____ WORKING DATA
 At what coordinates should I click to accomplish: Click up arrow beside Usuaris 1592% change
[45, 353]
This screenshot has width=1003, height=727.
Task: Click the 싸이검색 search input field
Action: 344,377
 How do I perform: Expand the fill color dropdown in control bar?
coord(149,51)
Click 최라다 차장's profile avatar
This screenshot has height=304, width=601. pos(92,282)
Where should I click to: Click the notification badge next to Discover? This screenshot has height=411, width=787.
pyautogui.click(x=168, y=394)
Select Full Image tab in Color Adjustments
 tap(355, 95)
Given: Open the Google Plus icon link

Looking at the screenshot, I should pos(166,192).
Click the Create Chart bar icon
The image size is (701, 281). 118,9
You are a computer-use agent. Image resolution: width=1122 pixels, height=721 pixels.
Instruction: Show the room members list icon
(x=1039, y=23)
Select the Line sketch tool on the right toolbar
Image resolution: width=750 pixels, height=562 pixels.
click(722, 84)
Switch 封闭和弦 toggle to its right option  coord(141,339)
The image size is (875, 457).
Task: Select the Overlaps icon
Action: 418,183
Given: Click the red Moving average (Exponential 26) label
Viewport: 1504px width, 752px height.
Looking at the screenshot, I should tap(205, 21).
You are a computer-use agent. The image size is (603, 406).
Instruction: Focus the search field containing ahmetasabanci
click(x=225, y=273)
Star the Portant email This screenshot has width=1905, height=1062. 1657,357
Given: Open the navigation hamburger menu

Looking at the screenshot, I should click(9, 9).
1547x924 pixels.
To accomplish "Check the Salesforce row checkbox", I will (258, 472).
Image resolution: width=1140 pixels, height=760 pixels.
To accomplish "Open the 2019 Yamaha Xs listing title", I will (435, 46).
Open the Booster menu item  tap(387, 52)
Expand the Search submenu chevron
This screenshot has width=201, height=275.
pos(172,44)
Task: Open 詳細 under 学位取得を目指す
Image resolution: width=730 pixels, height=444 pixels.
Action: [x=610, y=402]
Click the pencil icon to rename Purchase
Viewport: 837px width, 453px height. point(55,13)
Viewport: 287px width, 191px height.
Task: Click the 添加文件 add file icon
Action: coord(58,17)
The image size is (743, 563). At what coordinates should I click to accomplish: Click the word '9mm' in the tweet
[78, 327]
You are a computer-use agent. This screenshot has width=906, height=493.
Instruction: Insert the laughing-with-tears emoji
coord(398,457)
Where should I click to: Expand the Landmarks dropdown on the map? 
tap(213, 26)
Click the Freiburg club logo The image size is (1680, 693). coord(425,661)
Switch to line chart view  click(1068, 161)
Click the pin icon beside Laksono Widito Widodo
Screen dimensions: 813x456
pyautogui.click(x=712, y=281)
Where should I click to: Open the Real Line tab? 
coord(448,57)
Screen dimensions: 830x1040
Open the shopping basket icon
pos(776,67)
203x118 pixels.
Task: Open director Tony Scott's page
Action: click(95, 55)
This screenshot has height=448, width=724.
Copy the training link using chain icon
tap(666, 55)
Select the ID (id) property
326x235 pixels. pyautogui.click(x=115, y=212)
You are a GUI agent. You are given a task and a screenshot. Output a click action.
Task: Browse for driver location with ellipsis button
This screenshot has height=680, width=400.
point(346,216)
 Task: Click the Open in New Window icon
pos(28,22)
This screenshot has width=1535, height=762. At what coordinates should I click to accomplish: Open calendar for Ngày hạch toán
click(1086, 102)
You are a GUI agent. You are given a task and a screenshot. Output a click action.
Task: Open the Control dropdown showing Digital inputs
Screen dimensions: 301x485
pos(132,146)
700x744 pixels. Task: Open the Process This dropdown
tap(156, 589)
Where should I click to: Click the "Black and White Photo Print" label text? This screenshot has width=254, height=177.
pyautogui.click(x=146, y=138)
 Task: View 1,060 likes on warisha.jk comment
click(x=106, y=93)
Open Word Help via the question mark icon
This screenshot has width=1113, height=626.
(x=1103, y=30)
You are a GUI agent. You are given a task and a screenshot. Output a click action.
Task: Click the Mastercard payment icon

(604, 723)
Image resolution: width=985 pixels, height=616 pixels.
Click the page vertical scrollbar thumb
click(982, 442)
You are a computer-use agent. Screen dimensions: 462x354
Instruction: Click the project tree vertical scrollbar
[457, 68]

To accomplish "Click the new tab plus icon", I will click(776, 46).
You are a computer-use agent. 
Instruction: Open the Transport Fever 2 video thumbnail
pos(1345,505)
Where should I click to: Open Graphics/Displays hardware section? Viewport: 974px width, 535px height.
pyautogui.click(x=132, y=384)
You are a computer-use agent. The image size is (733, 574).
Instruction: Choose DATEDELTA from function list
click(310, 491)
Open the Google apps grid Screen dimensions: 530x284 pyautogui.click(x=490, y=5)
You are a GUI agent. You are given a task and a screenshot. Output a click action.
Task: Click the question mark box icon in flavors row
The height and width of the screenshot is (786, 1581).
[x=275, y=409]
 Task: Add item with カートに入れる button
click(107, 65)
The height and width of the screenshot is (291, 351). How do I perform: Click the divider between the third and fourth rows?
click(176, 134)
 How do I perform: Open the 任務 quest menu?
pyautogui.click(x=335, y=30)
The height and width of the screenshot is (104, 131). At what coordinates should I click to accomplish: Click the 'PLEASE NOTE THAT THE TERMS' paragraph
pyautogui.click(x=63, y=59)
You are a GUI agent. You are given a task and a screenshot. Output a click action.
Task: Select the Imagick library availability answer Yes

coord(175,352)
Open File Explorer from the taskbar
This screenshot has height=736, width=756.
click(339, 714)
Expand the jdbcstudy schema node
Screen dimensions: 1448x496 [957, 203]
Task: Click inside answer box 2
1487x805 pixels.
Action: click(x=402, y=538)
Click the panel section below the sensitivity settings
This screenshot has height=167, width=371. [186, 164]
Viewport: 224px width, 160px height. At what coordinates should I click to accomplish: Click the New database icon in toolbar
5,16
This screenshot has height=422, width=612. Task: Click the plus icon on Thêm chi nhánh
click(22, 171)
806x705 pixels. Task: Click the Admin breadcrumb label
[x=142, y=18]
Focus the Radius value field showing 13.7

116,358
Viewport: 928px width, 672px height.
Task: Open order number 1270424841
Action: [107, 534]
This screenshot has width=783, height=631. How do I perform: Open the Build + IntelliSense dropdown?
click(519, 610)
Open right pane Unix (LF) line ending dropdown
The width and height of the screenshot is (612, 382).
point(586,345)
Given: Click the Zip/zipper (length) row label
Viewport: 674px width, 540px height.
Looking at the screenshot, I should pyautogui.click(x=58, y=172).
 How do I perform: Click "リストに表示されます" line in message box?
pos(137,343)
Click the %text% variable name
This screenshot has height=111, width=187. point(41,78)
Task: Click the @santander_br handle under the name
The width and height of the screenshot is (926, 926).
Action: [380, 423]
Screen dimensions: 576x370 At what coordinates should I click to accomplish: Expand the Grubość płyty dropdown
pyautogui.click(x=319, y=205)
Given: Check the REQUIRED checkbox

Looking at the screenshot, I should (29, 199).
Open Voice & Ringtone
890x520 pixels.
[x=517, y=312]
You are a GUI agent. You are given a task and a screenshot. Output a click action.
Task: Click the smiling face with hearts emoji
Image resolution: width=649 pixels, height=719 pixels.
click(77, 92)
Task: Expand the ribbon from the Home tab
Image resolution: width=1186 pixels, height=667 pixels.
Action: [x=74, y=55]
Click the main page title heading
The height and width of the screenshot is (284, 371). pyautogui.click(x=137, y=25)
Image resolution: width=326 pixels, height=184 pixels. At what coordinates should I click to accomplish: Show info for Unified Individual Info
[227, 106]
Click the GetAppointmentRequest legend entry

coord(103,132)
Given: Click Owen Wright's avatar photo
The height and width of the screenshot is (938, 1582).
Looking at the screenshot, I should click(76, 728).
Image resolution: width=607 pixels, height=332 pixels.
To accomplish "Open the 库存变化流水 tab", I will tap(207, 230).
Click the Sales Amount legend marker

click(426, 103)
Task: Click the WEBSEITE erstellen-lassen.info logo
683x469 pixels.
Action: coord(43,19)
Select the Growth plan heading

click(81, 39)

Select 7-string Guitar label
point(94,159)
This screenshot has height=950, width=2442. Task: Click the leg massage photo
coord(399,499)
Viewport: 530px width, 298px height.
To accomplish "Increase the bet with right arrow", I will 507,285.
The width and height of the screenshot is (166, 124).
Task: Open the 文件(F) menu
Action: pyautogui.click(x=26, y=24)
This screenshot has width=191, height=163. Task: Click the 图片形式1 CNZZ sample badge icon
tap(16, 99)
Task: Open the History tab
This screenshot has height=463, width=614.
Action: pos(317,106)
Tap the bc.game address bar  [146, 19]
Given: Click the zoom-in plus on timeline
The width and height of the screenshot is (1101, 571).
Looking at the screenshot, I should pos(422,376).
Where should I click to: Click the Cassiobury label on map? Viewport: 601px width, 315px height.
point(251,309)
________
## EXERCISE TASK
Copy out the records verbatim, everything from the line containing "Image resolution: width=326" down to the line containing "Looking at the screenshot, I should click(76, 728).", both included.

## RESPONSE TO THE EXERCISE
Image resolution: width=326 pixels, height=184 pixels. At what coordinates should I click to accomplish: Show info for Unified Individual Info
[227, 106]
Click the GetAppointmentRequest legend entry

coord(103,132)
Given: Click Owen Wright's avatar photo
The height and width of the screenshot is (938, 1582).
Looking at the screenshot, I should click(76, 728).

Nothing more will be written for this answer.